- _Exercise requirements_
Omitting all images, transcribe the listing word for word.

- _Given data_
-.-.-

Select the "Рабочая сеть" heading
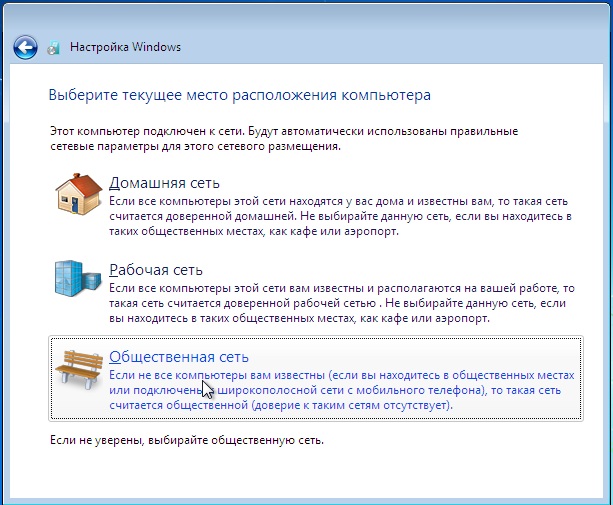This screenshot has height=505, width=613. point(155,270)
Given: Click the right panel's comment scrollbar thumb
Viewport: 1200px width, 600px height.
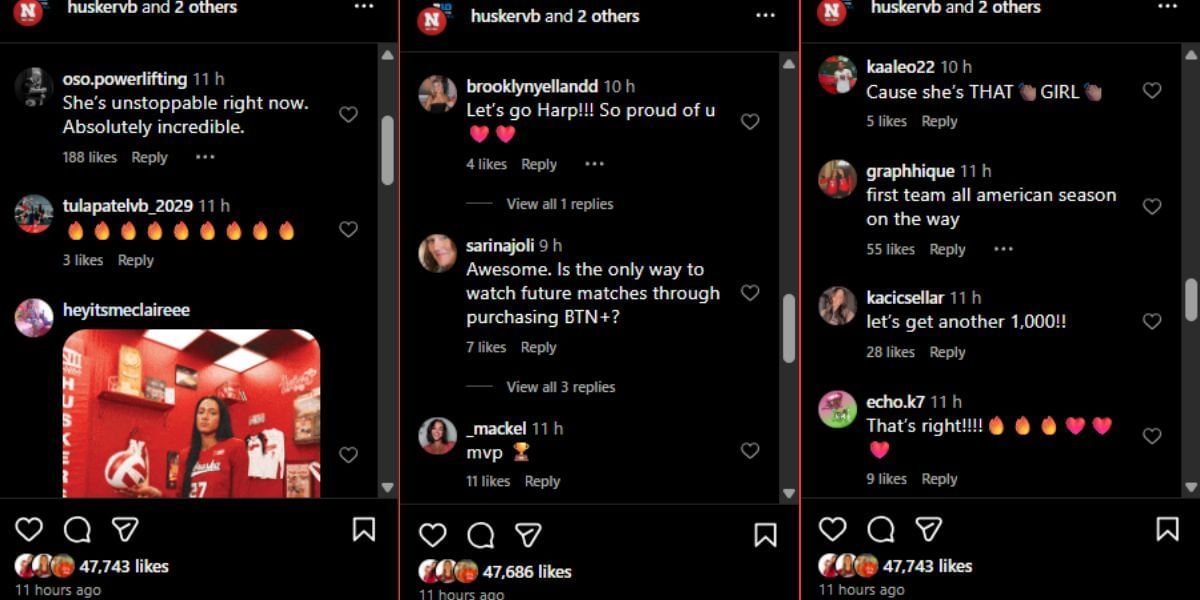Looking at the screenshot, I should pyautogui.click(x=1191, y=300).
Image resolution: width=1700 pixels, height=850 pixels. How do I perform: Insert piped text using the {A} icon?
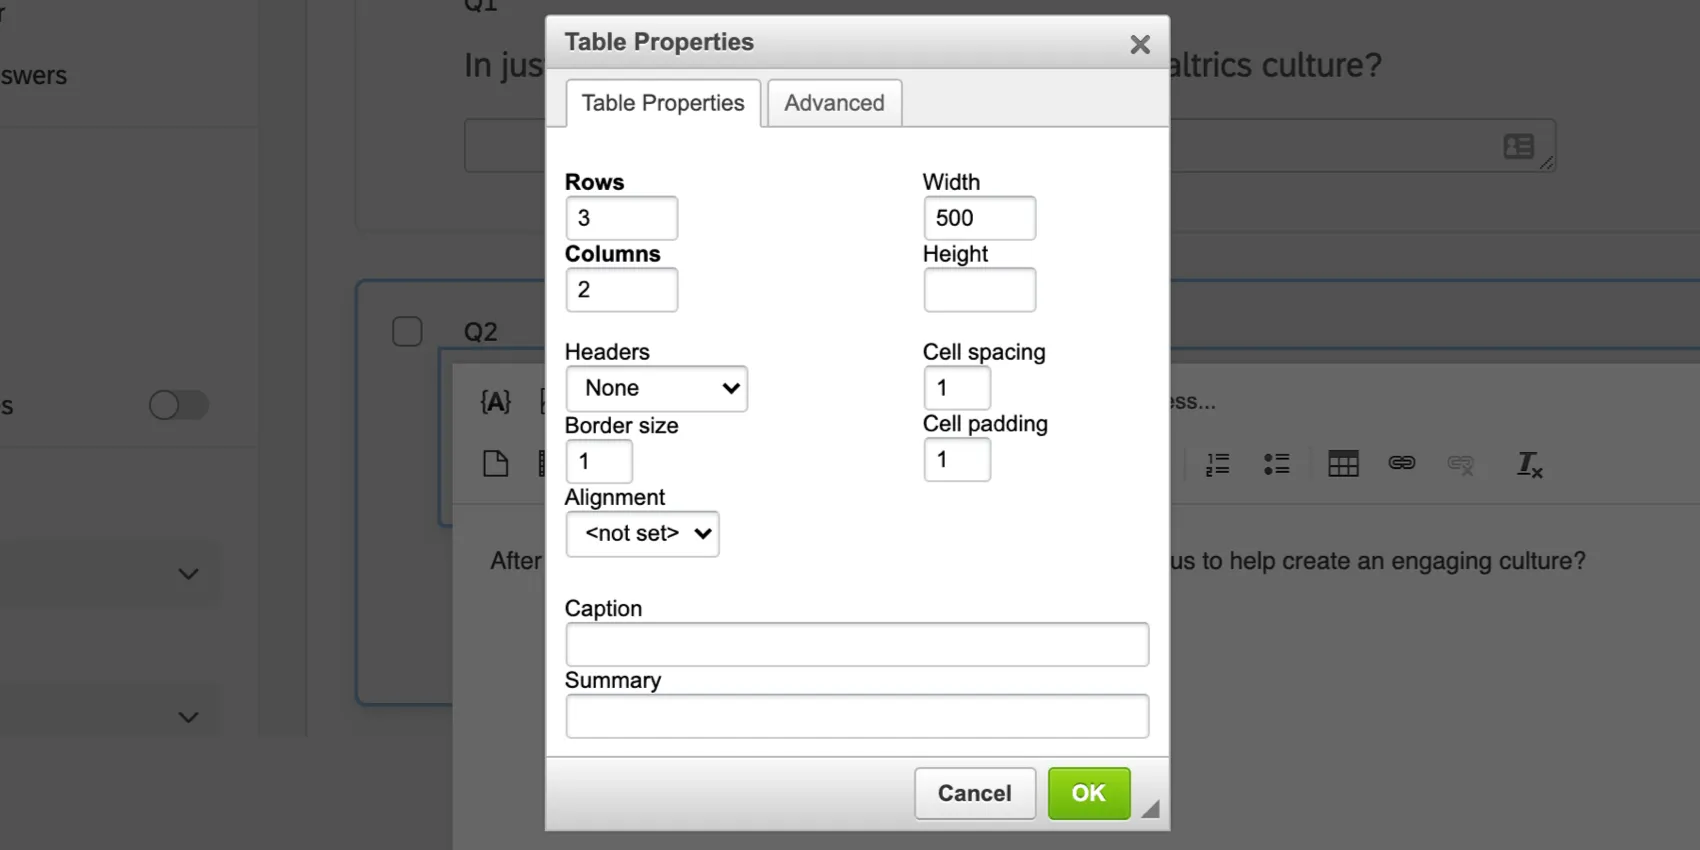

-.-.-

- _Problem solution_
Select the "Рабочая сеть" heading
This screenshot has height=505, width=613. point(155,270)
Given: Click the right panel's comment scrollbar thumb
Viewport: 1200px width, 600px height.
Looking at the screenshot, I should pyautogui.click(x=1191, y=300).
Image resolution: width=1700 pixels, height=850 pixels. How do I perform: Insert piped text using the {A} icon?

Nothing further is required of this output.